# 1st post in this section -getting things off my chest/advice



## LFC (Jul 14, 2010)

My wife has stated she wanted a divorce,I got sick of all the divorce threats and told her go ahead then.
I have been advised to try the 180 but the only way I would consider staying with her is if we got some post nuptial agreement as she is too easy to mention divorce over any little thing

The only thing is my wife seems to be doing the 180 on me,in that she is always going and leaving the kids with me.
Which I don't mind but the only time I get to go out I go my BJJ class any other time I feel like I will miss the kids and it will go against me.
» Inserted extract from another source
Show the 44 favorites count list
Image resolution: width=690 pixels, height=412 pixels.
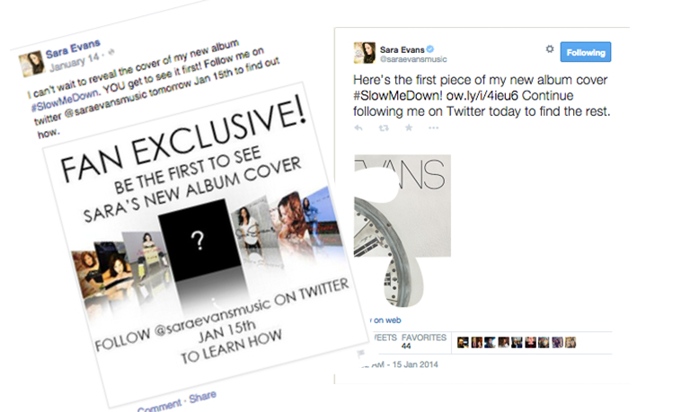423,342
I am in the UK which is divorce capital of the world lol.
She is very vague whether she has been to a lawyer or not and at first she agreed that we would go through mediation butnow she has her family involved she is not talking about it.

I giving her money for petrol and she gets her child benefit but other than that I have stopped giving her money as are finances are not very good,
she works about 8 hours a week even though are kids are at school.
I have told her if she needs more money she should start working
But now her family are lending her money.She would not be short of money if she did not leave the house and drive off somewhere every day.


----------



## MattMatt (May 19, 2012)

It's not the mother's child benefit, though, is it? It's for the benefit of the child.

You do need MC, I think. Relate is a good option in the UK.


----------



## LFC (Jul 14, 2010)

she gave up on mc as they went to mush into her past and she did not enjoy it


----------